• Task item: Examine each line of the listing below. Copy those in which the string "label" appears.

• Provided data:
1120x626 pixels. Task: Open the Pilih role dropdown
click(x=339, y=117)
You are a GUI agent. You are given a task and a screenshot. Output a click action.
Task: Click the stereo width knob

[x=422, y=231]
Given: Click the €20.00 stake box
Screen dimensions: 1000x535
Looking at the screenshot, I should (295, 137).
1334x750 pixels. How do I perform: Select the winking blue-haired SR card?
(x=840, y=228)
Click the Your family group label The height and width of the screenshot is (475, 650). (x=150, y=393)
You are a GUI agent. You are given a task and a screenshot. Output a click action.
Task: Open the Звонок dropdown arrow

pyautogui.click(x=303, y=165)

==

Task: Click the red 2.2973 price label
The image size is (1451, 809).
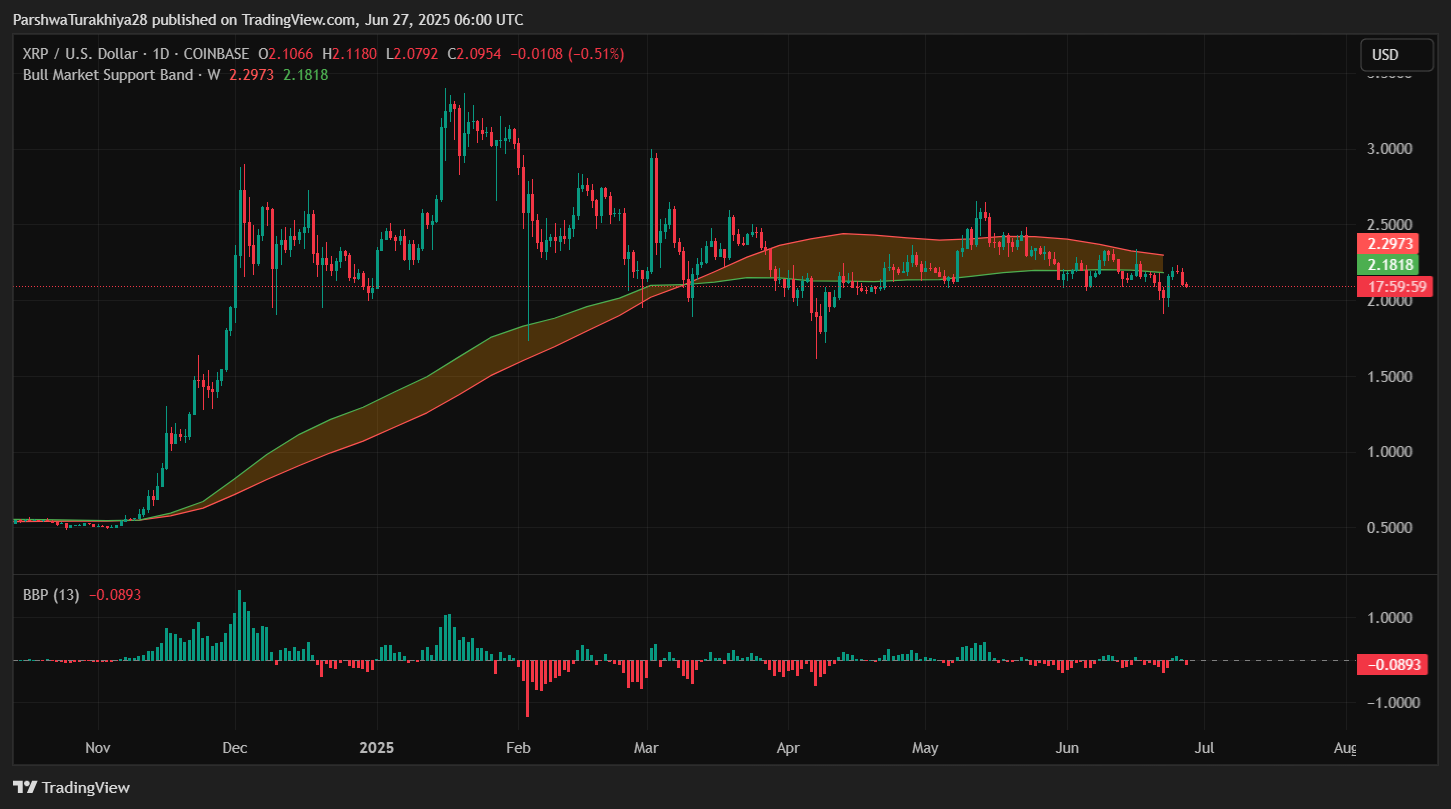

• Solution below:
Click the Your family group label The height and width of the screenshot is (475, 650). (x=150, y=393)
Task: Click the red 2.2973 price label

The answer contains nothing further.